The new IOSS system is being introduced by the EU to simplify VAT for distance sellers in July 2021, alongside the removal of the EU’s low-value consignment relief of €22.
The introduction of IOSS is part of wider EU VAT reforms which are being implemented from 2021 onwards. Currently, both EU and non-EU e-tailers selling to EU consumers can import goods to the EU directly to the consumer without paying VAT if the consignment is valued at €22 or below. This is known as the low-value consignment VAT exemption, or “low value consignment relief”.
This VAT exemption, originally intended to save customs officials the hassle of checking large volumes of packages for minimal tax revenues, left EU-based online retailers at a disadvantage by requiring them to pay VAT for goods dispatched within the EU. The changes to VAT rules in 2021 will level the online playing field, as well as prevent fraudulent declarations attempting to evade VAT payments.

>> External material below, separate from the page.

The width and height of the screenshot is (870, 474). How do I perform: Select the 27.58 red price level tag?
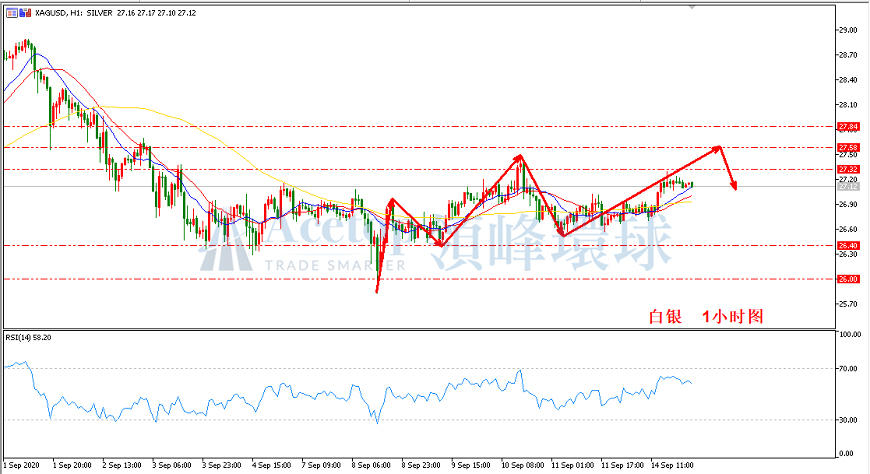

IOSS and new EU VAT rules explained

The Import One-Stop Shop (IOSS) provides an electronic portal created to centralise the declaration and payment of VAT for distance sales of imported goods (with a value not exceeding €150), making it easier, faster and simpler. The IOSS means the consumer/shopper is only charged once, at the time of purchase, so there are no surprise fees to pay when the goods are delivered. The VAT rate will be the one applicable in the EU Member State where the goods are to be delivered.
The new VAT rules will affect B2C consignments of standard goods (i.e. not subject to excise duties) imported into the EU and valued at €150 or less. It also means marketplaces will be responsible for charging and collecting VAT, acting as the deemed supplier for low-value consignments.


When do the changes come into effect?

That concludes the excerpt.